Segment Start: Supplied material

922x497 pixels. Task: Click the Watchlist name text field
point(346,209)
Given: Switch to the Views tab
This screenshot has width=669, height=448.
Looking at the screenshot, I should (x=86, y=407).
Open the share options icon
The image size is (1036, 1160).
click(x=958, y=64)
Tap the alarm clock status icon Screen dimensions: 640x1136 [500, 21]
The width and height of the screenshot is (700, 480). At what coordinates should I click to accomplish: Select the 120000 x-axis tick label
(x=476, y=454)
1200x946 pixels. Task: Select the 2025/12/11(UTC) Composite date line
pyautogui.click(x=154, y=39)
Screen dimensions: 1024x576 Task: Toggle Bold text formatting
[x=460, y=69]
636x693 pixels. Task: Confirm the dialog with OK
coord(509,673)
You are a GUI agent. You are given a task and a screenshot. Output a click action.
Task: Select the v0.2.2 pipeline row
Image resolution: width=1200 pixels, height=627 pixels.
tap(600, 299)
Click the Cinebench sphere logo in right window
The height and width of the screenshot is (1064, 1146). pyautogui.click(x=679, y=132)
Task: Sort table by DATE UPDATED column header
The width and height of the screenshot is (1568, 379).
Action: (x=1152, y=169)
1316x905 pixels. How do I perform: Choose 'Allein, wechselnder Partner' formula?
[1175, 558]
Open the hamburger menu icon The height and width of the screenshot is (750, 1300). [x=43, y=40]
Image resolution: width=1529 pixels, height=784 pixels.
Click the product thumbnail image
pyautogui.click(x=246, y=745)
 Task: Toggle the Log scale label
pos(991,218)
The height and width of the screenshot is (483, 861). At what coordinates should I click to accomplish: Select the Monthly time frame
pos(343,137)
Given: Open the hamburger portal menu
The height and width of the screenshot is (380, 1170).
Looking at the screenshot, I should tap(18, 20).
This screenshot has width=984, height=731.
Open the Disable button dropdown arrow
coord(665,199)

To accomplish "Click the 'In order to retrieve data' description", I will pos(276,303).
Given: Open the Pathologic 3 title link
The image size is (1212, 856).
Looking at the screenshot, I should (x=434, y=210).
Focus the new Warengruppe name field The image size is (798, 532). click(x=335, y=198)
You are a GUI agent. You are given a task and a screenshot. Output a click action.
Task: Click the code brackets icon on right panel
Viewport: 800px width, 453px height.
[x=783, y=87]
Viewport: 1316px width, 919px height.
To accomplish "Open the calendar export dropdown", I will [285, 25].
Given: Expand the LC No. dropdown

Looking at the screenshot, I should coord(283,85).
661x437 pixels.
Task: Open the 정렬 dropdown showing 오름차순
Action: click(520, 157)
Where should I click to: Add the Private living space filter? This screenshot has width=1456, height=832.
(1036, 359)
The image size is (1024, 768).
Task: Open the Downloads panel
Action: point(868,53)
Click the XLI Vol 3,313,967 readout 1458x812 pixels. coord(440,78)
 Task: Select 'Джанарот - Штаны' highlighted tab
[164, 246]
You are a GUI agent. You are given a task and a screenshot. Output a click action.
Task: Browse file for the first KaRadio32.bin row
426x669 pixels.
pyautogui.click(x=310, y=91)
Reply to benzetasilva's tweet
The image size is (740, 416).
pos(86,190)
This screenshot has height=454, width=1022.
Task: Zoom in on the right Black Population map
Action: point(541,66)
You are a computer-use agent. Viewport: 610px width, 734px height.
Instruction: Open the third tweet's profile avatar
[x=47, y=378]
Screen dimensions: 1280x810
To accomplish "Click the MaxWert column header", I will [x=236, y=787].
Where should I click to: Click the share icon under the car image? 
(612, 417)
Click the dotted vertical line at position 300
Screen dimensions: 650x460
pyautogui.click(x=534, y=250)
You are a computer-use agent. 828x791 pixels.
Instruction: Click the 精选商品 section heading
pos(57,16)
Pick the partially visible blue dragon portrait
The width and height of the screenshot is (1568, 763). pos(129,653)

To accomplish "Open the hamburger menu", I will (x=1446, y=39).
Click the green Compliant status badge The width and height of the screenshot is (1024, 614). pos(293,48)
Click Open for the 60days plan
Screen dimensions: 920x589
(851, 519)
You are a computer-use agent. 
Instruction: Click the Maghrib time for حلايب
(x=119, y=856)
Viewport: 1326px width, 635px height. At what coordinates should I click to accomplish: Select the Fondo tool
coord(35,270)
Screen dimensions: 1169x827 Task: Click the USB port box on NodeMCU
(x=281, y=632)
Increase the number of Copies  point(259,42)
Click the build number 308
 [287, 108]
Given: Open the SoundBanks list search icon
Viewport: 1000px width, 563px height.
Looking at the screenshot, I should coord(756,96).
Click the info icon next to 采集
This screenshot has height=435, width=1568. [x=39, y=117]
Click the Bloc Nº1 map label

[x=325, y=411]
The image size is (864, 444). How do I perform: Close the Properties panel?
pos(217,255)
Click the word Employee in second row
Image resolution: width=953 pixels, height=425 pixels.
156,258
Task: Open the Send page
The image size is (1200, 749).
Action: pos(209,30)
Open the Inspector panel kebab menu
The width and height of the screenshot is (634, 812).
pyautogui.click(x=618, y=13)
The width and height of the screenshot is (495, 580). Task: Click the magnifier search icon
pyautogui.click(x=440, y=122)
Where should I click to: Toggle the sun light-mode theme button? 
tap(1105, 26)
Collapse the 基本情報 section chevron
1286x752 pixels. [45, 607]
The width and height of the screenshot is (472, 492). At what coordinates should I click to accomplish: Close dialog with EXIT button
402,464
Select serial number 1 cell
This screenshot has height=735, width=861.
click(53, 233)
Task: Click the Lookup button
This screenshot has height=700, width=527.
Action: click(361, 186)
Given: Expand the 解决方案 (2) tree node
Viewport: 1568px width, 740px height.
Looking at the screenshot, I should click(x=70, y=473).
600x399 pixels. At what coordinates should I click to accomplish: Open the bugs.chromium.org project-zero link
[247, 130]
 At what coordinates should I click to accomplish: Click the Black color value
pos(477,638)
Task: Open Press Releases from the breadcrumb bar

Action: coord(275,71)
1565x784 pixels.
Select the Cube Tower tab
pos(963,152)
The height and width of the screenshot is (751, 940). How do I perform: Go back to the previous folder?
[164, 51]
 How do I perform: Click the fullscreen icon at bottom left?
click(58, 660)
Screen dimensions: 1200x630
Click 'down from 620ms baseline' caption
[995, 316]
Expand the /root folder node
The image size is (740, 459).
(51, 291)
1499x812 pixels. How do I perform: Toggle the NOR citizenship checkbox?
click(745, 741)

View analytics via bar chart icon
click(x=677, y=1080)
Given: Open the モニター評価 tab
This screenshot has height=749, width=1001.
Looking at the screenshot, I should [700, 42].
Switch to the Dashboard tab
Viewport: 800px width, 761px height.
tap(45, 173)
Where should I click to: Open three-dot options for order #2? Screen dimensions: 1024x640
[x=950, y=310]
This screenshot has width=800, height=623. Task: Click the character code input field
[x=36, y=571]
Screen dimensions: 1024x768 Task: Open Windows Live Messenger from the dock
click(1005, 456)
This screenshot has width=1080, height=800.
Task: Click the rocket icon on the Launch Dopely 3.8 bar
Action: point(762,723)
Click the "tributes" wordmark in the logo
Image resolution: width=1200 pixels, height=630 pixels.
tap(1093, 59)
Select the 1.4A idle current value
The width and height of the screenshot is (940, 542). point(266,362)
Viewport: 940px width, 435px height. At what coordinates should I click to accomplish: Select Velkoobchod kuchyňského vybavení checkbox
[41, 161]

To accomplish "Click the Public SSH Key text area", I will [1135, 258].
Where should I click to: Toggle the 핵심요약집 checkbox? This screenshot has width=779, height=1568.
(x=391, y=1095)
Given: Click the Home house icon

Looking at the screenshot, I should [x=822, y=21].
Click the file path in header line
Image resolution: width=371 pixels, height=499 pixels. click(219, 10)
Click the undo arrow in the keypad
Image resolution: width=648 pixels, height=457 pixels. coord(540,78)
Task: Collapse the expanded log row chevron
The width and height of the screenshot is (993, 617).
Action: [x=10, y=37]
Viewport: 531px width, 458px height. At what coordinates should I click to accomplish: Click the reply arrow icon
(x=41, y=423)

Segment End: Supplied material

**About this exercise**
The lines to quote run from the one containing "Click the file path in header line" through the final line of the material above; please give them exactly, both ends included, and nothing else.

**Output below**
Click the file path in header line
Image resolution: width=371 pixels, height=499 pixels. click(219, 10)
Click the undo arrow in the keypad
Image resolution: width=648 pixels, height=457 pixels. coord(540,78)
Task: Collapse the expanded log row chevron
The width and height of the screenshot is (993, 617).
Action: [x=10, y=37]
Viewport: 531px width, 458px height. At what coordinates should I click to accomplish: Click the reply arrow icon
(x=41, y=423)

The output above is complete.